Many many days ago I discovered that you can count your age not in years, but days.  I think I picked it up from reading stories or seeing TV shows about Indians, who liked to talk about time in “moons.”  It was a natural progression to continue that to days.  A day seems a more natural way to measure a life.  The day is the natural cycle of our lives.  The cycle of light and dark, wakefulness and sleep, has as much significance and more immediacy than the cycle of the seasons.  Each day is a complete unit in itself.  At the end of each day I can look back and take stock.  I can also look ahead a day with some degree of confidence it will be as I expect, unlike the years, which have been as unpredictable as a roulette wheel.  (And as exciting.)  I can hold a day's experience in mind quite easily. Trying to go back and take stock of a whole year is much harder, much less of many years.  Memory fades, not matter how hard you try and hold on to it. 
As you grow older the years accelerate as each year becomes a smaller percentage of your lifespan, so in truth, the years really do go by faster as you get older.  Doesn’t seem fair, does it?  But a day is a day is a day.
I also find it far more interesting to think that I have lived through nearly twenty thousand days this life, rather than 50 years.
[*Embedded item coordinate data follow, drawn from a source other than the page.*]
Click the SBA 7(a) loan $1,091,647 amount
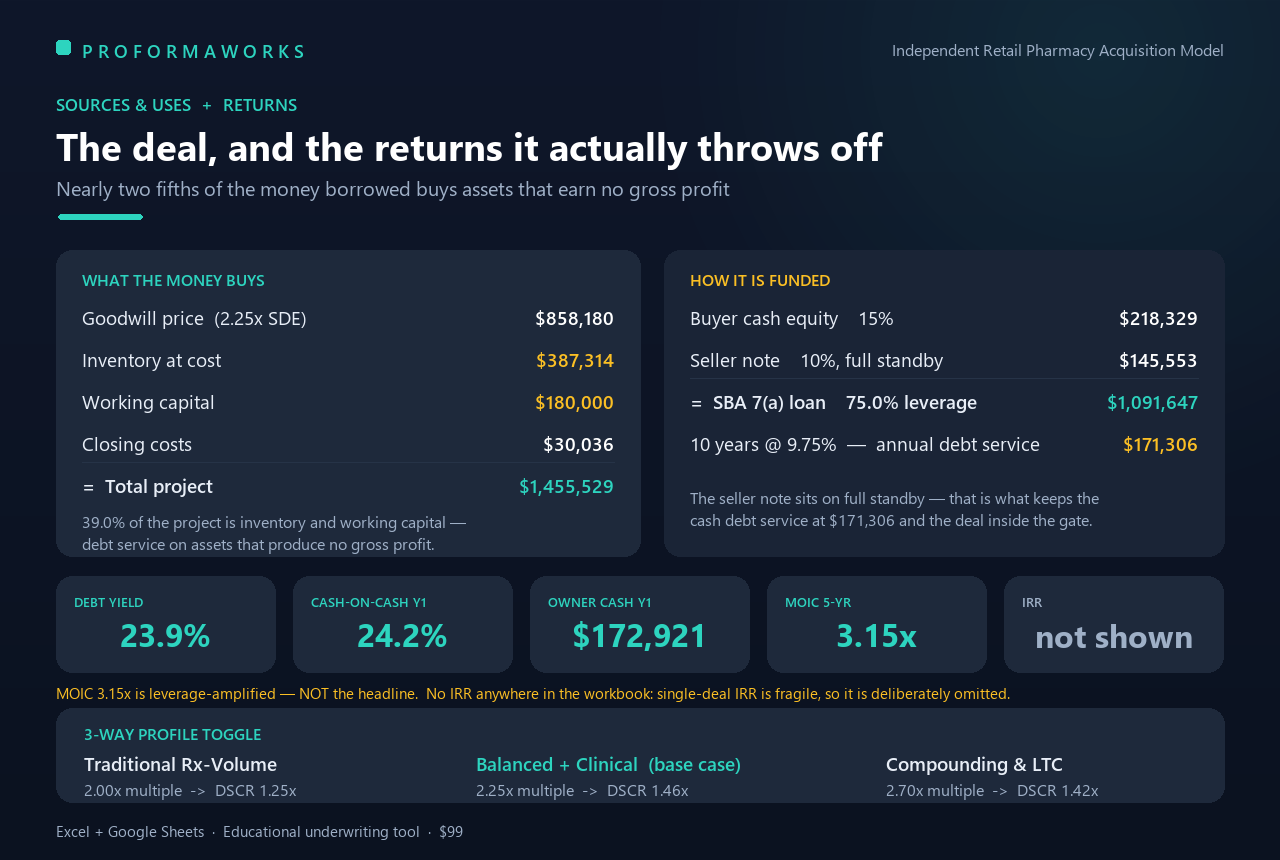The image size is (1280, 860). coord(1152,403)
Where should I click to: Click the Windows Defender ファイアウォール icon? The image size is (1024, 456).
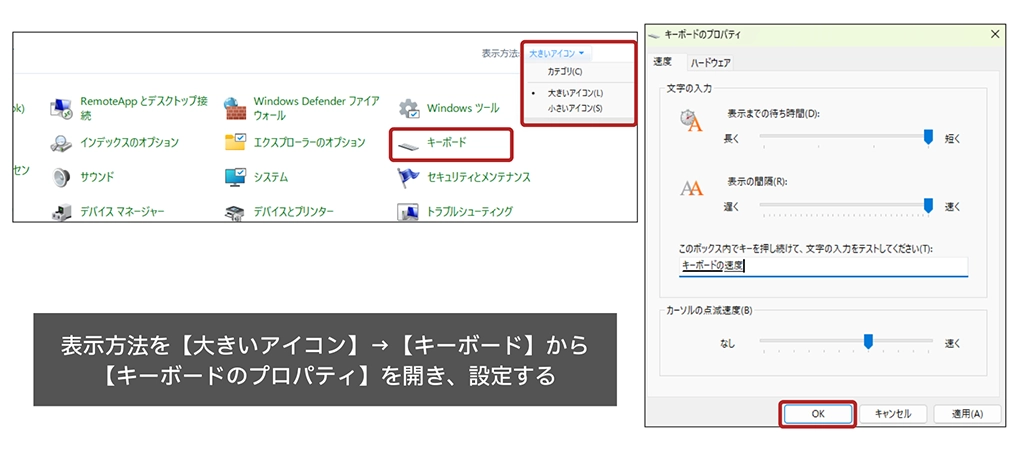point(236,108)
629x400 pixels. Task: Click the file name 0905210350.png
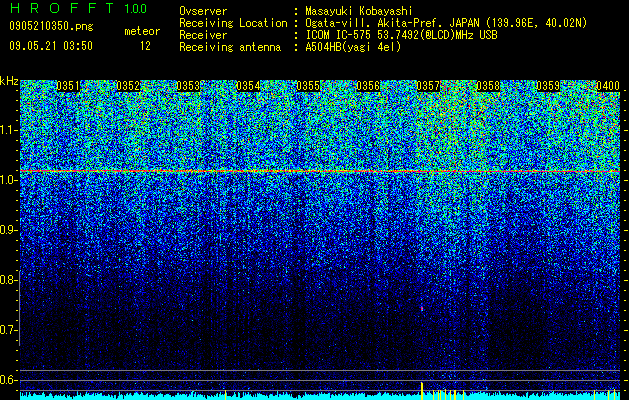51,26
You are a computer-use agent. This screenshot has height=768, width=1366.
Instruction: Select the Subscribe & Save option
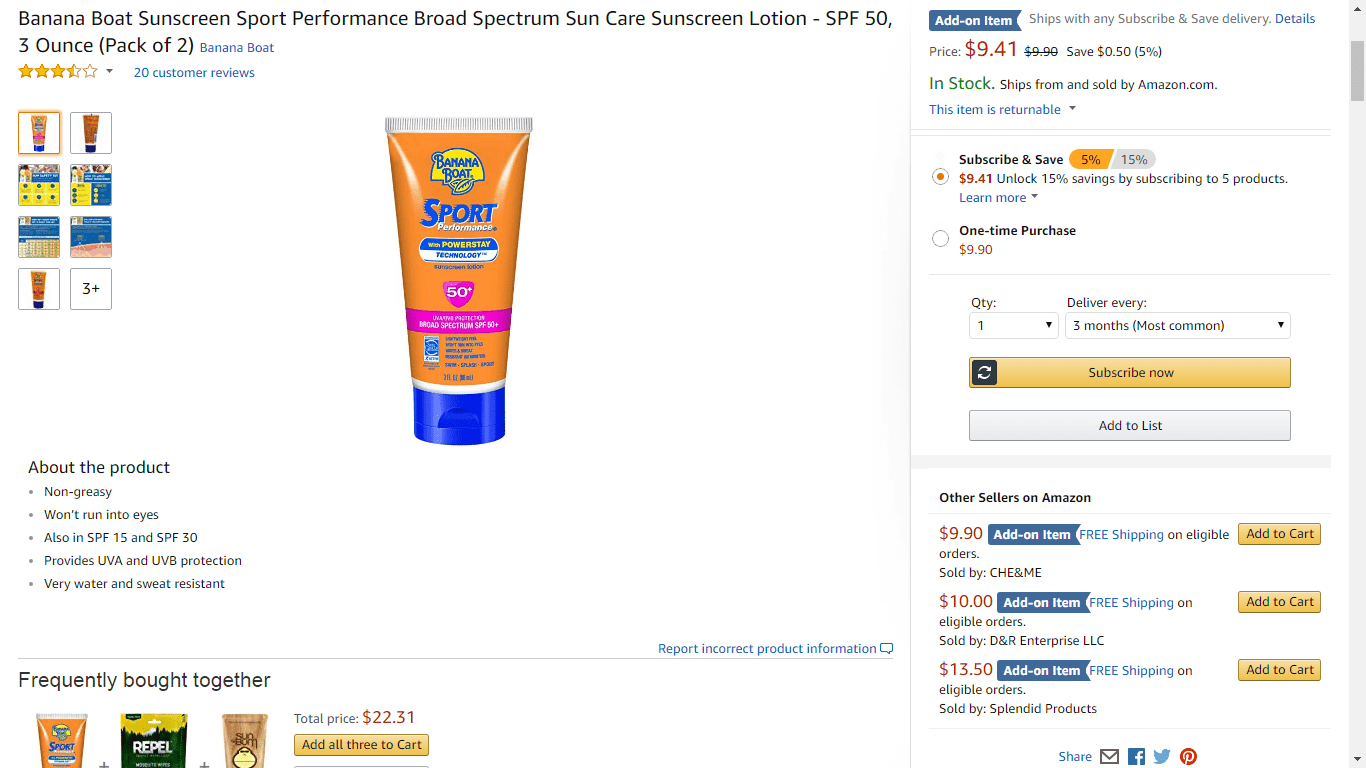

And it reframes the future.  I have -- probably -- thousands of days still to come.  Thousands of new days to do all the things I still have in mind to do.  So I’ve always just kind of liked the idea and have always known about where I was, day-wise, in my life.   So when I found this days-of-age calculator I had to put it on here, just for fun.  And to remind me to live today, not to wait until it’s “convenient”.